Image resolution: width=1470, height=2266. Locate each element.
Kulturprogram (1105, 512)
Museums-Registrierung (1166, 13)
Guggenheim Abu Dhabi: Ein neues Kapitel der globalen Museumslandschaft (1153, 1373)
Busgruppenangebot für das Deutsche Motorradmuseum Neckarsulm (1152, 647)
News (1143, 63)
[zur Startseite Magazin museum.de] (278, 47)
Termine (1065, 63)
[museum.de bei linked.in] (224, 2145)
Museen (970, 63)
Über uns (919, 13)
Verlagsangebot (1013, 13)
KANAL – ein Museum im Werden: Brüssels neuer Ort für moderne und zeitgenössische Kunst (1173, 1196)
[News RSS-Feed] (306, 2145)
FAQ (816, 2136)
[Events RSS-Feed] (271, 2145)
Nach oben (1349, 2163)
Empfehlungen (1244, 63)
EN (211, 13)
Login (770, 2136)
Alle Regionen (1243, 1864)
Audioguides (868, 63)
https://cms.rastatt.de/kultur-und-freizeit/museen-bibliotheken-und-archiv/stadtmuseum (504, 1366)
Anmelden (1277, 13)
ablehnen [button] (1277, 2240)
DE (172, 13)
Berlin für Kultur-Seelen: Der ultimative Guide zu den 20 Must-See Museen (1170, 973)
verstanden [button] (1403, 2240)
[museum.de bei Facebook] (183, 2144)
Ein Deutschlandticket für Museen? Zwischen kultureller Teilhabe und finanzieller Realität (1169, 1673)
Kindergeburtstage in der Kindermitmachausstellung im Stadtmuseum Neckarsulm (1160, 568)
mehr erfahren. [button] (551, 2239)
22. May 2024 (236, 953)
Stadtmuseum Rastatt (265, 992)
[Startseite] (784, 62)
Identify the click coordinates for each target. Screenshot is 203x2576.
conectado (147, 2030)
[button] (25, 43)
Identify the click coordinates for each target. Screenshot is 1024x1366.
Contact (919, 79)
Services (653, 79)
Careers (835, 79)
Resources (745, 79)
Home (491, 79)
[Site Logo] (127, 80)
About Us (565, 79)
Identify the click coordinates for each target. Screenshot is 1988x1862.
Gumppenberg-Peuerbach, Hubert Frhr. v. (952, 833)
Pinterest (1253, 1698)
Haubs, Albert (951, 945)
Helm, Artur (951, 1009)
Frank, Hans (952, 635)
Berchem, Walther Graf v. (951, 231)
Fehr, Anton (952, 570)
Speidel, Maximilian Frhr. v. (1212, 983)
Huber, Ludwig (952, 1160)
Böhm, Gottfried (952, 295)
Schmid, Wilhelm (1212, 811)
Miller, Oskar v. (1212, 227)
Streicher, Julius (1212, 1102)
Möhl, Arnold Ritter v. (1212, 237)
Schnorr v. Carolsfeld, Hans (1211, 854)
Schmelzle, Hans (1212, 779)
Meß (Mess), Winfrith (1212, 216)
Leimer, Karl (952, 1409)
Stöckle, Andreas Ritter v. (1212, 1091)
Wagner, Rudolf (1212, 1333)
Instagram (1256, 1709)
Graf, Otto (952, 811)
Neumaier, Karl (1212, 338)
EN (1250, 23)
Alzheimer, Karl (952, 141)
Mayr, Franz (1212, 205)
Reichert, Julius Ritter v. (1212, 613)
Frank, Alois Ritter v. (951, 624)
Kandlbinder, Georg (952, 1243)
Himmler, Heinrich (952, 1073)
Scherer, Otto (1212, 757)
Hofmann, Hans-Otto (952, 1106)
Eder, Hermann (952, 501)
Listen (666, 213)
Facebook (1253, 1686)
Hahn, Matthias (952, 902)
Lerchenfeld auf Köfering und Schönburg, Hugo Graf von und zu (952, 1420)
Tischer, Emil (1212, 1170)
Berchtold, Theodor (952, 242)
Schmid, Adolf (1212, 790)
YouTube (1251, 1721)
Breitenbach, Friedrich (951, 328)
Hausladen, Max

= = = =

** Problem to solve **
Lines in the records above that contain the word "Hans" need to be counted; the reply is that number and nothing else.

** Response to this exercise **
4